━━━━━ EINGABEN ZUR AUFGABE
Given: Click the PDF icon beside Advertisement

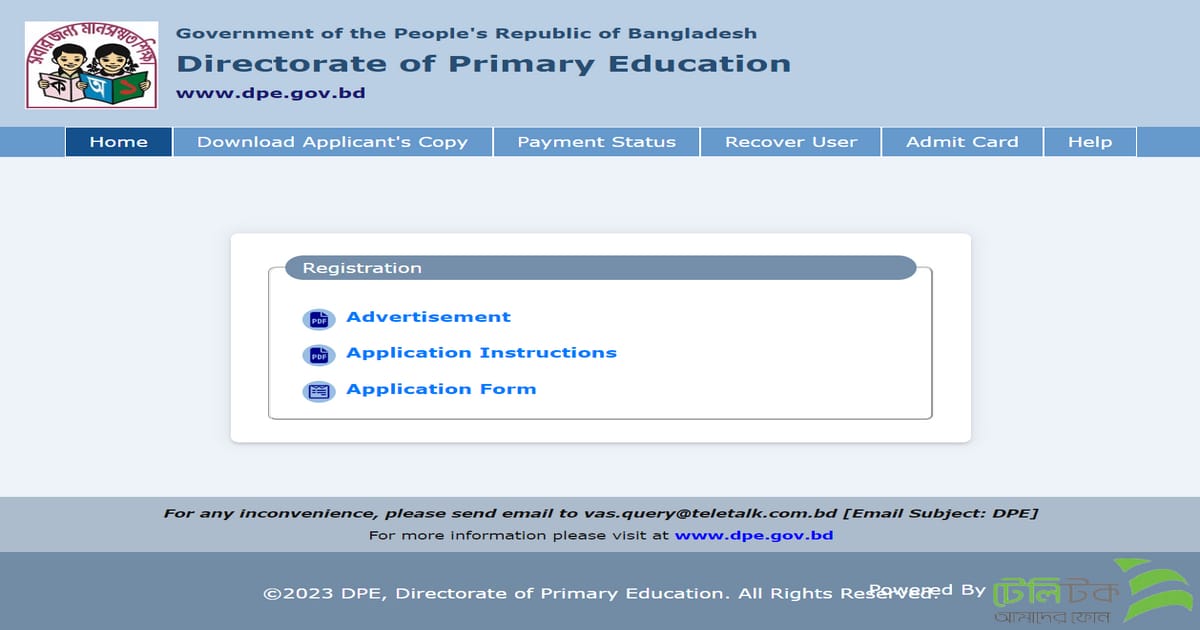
━━━━━━━━━━
━━━━━ EINGABEN ZUR AUFGABE
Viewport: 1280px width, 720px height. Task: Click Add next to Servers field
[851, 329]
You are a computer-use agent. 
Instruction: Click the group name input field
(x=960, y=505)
━━━━━━━━━━
### SCHRIFTLICHE AUFGABE
Schreib die Zeilen aus der Liste genau so ab, wie sie dastehen. Fang mit der Zeile an, in der „You are a computer-use agent.“ steht, und hör nach der Zeile auf, in der „(x=960, y=505)“ steht.

### GELÖSTE AUFGABE
You are a computer-use agent. 
Instruction: Click the group name input field
(x=960, y=505)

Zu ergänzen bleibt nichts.